## DATA TO USE
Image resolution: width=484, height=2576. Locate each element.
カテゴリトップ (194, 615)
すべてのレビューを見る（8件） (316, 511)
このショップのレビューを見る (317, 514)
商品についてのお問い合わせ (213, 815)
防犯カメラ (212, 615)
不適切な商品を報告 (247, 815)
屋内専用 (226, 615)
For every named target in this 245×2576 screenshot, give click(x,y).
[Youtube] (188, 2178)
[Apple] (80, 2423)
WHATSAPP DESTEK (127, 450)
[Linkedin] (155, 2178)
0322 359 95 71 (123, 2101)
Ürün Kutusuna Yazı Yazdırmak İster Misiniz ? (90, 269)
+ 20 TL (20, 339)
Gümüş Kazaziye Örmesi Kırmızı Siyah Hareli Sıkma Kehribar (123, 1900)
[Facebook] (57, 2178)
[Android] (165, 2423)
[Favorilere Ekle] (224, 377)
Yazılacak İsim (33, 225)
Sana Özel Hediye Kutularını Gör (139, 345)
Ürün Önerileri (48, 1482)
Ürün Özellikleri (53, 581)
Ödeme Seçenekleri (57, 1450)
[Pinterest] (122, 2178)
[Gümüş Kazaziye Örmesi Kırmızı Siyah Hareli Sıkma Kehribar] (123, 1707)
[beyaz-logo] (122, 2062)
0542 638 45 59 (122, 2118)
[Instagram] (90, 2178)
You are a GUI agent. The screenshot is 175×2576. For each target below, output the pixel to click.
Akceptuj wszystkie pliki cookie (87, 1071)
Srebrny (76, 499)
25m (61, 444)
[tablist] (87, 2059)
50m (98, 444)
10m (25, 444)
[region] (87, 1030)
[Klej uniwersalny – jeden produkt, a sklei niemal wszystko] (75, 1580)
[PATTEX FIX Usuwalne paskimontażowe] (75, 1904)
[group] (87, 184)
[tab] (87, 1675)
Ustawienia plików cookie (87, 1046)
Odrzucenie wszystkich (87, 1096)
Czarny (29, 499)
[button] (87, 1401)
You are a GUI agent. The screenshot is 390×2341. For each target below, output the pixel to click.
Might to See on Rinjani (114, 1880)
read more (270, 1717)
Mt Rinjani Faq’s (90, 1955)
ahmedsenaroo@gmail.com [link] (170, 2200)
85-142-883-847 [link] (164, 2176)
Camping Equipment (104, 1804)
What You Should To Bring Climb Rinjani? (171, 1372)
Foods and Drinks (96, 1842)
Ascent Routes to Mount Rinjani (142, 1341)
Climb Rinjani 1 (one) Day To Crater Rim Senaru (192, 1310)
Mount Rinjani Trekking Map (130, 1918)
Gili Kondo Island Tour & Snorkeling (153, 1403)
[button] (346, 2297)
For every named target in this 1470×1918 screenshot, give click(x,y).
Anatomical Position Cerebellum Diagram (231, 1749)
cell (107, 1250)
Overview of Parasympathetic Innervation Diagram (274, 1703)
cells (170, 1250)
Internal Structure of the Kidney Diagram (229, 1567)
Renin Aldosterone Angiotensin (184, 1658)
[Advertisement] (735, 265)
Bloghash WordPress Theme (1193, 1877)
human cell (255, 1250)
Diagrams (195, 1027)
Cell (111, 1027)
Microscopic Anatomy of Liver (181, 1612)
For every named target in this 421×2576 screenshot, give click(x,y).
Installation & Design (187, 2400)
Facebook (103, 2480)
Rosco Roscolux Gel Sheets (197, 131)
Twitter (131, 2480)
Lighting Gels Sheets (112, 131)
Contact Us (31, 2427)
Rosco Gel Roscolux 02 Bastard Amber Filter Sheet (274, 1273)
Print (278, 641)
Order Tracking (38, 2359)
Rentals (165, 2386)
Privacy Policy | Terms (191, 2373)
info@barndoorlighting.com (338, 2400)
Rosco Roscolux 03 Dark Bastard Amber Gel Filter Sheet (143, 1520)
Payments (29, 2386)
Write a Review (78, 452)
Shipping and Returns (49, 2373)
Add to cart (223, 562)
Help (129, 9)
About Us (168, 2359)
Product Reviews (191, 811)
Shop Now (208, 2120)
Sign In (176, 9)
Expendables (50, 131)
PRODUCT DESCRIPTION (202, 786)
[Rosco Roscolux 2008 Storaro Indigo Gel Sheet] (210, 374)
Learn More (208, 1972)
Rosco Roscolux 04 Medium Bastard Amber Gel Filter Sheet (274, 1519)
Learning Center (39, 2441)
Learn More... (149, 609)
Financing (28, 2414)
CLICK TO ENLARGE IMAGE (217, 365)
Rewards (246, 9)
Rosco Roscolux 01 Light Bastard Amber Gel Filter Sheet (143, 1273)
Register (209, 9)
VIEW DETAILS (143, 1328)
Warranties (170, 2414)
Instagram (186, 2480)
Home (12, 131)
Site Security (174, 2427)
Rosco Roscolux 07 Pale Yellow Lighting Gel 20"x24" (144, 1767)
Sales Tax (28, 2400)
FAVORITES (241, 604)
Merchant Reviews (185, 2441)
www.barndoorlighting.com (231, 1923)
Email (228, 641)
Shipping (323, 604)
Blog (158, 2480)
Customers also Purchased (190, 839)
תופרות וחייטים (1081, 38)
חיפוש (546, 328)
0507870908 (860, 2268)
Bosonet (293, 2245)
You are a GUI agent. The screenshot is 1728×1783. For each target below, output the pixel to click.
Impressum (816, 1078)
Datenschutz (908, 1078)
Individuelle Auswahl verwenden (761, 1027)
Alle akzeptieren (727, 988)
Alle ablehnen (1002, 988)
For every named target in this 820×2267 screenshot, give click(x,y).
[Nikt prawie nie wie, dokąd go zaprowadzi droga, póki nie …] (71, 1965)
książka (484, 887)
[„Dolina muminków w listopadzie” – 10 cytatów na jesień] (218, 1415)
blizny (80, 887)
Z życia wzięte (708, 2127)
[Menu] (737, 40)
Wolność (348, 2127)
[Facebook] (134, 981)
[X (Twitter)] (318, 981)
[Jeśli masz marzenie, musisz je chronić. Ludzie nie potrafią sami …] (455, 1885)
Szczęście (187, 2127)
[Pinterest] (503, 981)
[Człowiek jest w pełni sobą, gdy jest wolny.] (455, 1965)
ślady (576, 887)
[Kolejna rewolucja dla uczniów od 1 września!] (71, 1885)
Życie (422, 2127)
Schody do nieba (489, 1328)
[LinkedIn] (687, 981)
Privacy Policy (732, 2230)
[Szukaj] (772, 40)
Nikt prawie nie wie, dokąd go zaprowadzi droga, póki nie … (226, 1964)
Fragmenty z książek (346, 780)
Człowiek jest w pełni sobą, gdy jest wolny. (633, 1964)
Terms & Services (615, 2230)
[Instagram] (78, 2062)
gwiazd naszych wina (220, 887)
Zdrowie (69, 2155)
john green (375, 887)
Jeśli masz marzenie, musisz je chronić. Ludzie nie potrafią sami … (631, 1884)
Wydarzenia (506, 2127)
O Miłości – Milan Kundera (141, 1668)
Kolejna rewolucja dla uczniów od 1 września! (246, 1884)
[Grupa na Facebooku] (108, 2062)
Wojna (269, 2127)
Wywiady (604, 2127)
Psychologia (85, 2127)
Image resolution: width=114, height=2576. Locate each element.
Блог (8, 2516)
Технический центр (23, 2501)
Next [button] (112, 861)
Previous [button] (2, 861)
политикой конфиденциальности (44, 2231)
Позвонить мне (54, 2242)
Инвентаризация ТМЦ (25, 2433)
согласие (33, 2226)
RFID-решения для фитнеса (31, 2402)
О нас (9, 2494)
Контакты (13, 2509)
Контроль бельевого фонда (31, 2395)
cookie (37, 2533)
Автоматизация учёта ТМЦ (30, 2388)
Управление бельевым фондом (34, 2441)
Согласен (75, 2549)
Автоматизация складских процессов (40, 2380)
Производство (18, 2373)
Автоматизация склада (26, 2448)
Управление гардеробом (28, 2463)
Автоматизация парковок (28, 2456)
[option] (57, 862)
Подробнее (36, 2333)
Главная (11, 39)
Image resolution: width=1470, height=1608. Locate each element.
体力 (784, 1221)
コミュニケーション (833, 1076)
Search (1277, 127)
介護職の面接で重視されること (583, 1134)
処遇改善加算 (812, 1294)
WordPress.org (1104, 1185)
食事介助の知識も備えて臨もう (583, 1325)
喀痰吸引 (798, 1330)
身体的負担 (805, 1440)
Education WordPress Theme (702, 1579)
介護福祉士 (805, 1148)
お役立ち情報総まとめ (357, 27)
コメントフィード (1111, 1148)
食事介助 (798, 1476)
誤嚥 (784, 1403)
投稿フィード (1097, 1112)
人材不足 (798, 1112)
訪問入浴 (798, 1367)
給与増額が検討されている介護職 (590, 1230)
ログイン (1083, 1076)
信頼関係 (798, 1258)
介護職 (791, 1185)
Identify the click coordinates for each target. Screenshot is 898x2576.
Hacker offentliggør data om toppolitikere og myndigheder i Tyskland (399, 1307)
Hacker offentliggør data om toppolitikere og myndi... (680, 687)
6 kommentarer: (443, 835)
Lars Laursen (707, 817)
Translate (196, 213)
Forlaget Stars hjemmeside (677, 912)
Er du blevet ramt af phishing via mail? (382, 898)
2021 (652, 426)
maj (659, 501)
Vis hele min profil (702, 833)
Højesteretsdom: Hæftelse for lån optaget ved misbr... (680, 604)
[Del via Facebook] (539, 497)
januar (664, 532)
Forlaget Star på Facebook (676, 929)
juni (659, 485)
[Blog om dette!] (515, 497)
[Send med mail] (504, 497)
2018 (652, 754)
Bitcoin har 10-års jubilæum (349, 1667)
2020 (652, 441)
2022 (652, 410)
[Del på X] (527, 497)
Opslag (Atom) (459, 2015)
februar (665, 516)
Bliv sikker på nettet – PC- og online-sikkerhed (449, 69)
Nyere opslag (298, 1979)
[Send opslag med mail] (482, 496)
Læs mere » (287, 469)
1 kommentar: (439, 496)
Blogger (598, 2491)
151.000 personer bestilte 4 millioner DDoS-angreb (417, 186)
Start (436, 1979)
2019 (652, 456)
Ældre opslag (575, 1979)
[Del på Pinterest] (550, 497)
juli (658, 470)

## REQUIRED ACTION
The reply should hold only the lines of the listing above starting at the line containing "Sales Tax (28, 2400)" and ending at the line containing "For every named target in this 820×2267", exactly as written.

## ANSWER BELOW
Sales Tax (28, 2400)
FAVORITES (241, 604)
Merchant Reviews (185, 2441)
www.barndoorlighting.com (231, 1923)
Email (228, 641)
Shipping (323, 604)
Blog (158, 2480)
Customers also Purchased (190, 839)
תופרות וחייטים (1081, 38)
חיפוש (546, 328)
0507870908 (860, 2268)
Bosonet (293, 2245)
You are a GUI agent. The screenshot is 1728×1783. For each target below, output the pixel to click.
Impressum (816, 1078)
Datenschutz (908, 1078)
Individuelle Auswahl verwenden (761, 1027)
Alle akzeptieren (727, 988)
Alle ablehnen (1002, 988)
For every named target in this 820×2267 screenshot, give click(x,y).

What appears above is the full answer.